Supplied data:
★ ★ ★ ★ ★

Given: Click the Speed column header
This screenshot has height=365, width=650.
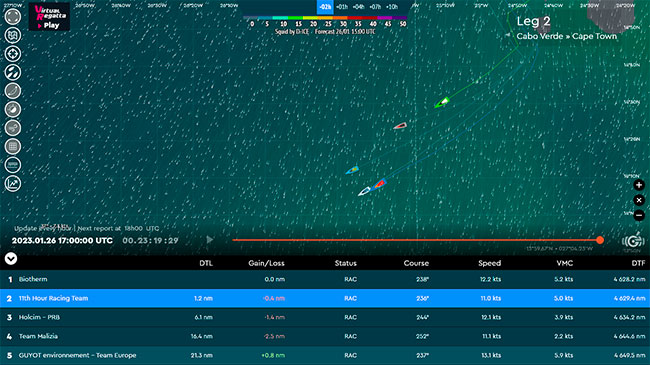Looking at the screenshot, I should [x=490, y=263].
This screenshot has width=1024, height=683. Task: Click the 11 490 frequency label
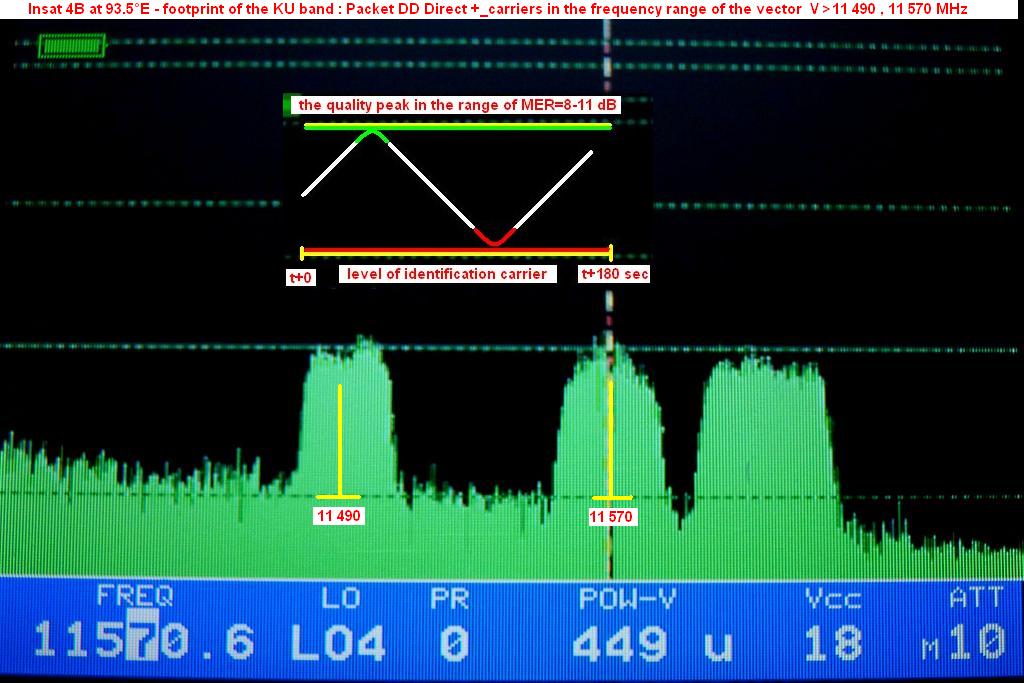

★ ★ ★ ★ ★

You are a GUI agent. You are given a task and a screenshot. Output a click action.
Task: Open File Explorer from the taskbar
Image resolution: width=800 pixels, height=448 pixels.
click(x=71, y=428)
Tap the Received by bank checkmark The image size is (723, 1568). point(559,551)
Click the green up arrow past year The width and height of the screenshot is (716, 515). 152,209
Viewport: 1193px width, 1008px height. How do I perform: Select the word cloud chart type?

★ ★ ★ ★ ★

Problem:
Your answer should be the lines of the listing above between the line holding "You are a GUI" and the line holding "Viewport: 1193px width, 1008px", inclusive, restated word for word and alone.

Solution to this problem:
You are a GUI agent. You are given a task and a screenshot. Output a click action.
Task: Open File Explorer from the taskbar
Image resolution: width=800 pixels, height=448 pixels.
click(x=71, y=428)
Tap the Received by bank checkmark The image size is (723, 1568). point(559,551)
Click the green up arrow past year The width and height of the screenshot is (716, 515). 152,209
Viewport: 1193px width, 1008px height. How do I perform: Select the word cloud chart type?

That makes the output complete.